:: AVAILABLE DATA

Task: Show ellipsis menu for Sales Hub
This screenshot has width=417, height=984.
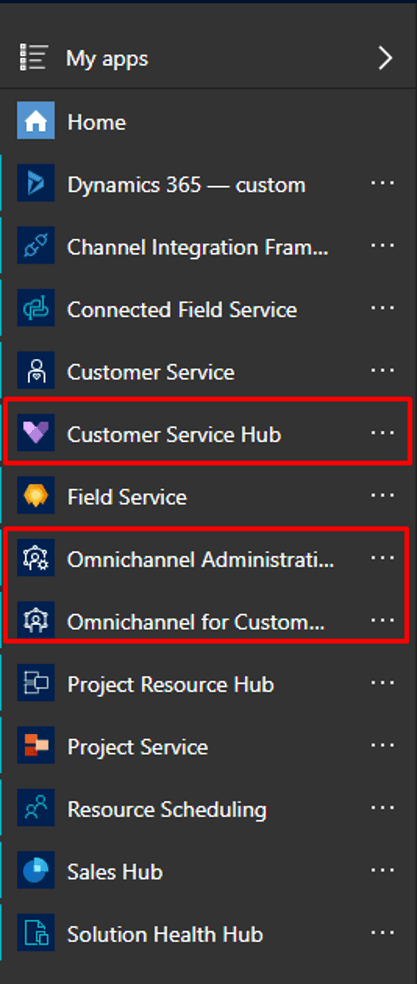Action: coord(382,870)
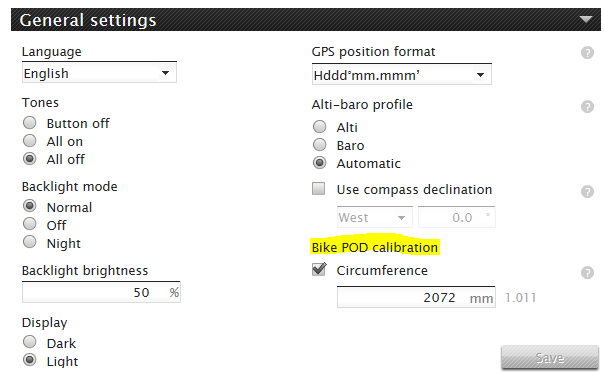Select Baro for the alti-baro profile
The width and height of the screenshot is (604, 382).
[x=319, y=144]
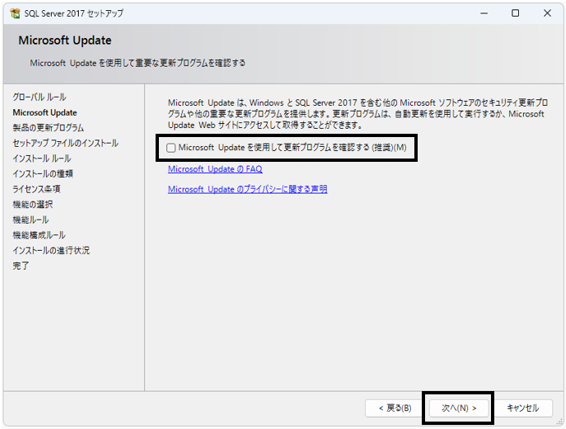Screen dimensions: 566x429
Task: Select Microsoft Update in the step list
Action: (x=45, y=113)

::::

EXERCISE
In the copy, every entry must appear exactly as written, and no picture may appear.

RESULT OF THIS EXERCISE
Task: Show ellipsis menu for Sales Hub
This screenshot has width=417, height=984.
Action: coord(382,870)
Select Baro for the alti-baro profile
The width and height of the screenshot is (604, 382).
[x=319, y=144]
Screen dimensions: 566x429
Task: Select Microsoft Update in the step list
Action: (x=45, y=113)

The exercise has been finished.